Assigned task
Copy each record exactly, word for word.

Entries supplied
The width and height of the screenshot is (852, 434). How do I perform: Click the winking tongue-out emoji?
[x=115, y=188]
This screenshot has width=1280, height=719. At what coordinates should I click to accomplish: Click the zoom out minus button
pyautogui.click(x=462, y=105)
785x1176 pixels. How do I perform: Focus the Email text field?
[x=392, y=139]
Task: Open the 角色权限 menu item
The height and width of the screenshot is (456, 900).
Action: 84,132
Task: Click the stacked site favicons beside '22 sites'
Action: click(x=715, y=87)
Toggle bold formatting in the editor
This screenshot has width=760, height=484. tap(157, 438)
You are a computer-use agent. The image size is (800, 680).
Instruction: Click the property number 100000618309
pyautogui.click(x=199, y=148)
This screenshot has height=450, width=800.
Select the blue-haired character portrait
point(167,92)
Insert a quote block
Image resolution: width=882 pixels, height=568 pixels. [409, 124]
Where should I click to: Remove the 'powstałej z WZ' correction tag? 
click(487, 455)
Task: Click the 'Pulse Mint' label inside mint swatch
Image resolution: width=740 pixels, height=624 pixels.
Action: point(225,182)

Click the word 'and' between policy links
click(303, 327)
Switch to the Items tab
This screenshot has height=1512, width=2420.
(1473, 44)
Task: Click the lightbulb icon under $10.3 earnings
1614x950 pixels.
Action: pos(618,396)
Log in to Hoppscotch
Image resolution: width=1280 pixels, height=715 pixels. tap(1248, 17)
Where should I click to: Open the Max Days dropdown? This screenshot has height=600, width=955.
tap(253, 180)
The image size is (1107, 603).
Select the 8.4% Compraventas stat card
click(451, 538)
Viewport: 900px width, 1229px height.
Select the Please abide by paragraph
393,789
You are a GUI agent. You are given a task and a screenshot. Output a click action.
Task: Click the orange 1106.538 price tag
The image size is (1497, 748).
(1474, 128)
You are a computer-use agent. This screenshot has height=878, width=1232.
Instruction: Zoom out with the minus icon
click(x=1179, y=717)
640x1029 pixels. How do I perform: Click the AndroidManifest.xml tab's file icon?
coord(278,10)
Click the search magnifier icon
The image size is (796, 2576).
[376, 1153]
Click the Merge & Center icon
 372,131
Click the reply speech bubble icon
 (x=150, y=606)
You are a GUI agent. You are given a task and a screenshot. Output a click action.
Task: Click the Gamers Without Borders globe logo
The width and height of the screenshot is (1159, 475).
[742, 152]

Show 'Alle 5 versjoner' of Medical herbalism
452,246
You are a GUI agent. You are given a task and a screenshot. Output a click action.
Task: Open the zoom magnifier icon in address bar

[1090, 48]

Task solution
The width and height of the screenshot is (852, 434). How do I perform: Click the winking tongue-out emoji?
[x=115, y=188]
This screenshot has width=1280, height=719. At what coordinates should I click to accomplish: Click the zoom out minus button
pyautogui.click(x=462, y=105)
785x1176 pixels. How do I perform: Focus the Email text field?
[x=392, y=139]
Task: Open the 角色权限 menu item
The height and width of the screenshot is (456, 900).
Action: 84,132
Task: Click the stacked site favicons beside '22 sites'
Action: click(x=715, y=87)
Toggle bold formatting in the editor
This screenshot has width=760, height=484. tap(157, 438)
You are a computer-use agent. The image size is (800, 680).
Instruction: Click the property number 100000618309
pyautogui.click(x=199, y=148)
This screenshot has height=450, width=800.
Select the blue-haired character portrait
point(167,92)
Insert a quote block
Image resolution: width=882 pixels, height=568 pixels. [409, 124]
Where should I click to: Remove the 'powstałej z WZ' correction tag? 
click(487, 455)
Task: Click the 'Pulse Mint' label inside mint swatch
Image resolution: width=740 pixels, height=624 pixels.
Action: point(225,182)

Click the word 'and' between policy links
click(303, 327)
Switch to the Items tab
This screenshot has height=1512, width=2420.
(1473, 44)
Task: Click the lightbulb icon under $10.3 earnings
1614x950 pixels.
Action: pos(618,396)
Log in to Hoppscotch
Image resolution: width=1280 pixels, height=715 pixels. tap(1248, 17)
Where should I click to: Open the Max Days dropdown? This screenshot has height=600, width=955.
tap(253, 180)
The image size is (1107, 603).
Select the 8.4% Compraventas stat card
click(451, 538)
Viewport: 900px width, 1229px height.
Select the Please abide by paragraph
393,789
You are a GUI agent. You are given a task and a screenshot. Output a click action.
Task: Click the orange 1106.538 price tag
The image size is (1497, 748).
(1474, 128)
You are a computer-use agent. This screenshot has height=878, width=1232.
Instruction: Zoom out with the minus icon
click(x=1179, y=717)
640x1029 pixels. How do I perform: Click the AndroidManifest.xml tab's file icon?
coord(278,10)
Click the search magnifier icon
The image size is (796, 2576).
[376, 1153]
Click the Merge & Center icon
 372,131
Click the reply speech bubble icon
 (x=150, y=606)
You are a GUI agent. You are given a task and a screenshot. Output a click action.
Task: Click the Gamers Without Borders globe logo
The width and height of the screenshot is (1159, 475).
[742, 152]

Show 'Alle 5 versjoner' of Medical herbalism
452,246
You are a GUI agent. You are given a task and a screenshot. Output a click action.
Task: Open the zoom magnifier icon in address bar

[1090, 48]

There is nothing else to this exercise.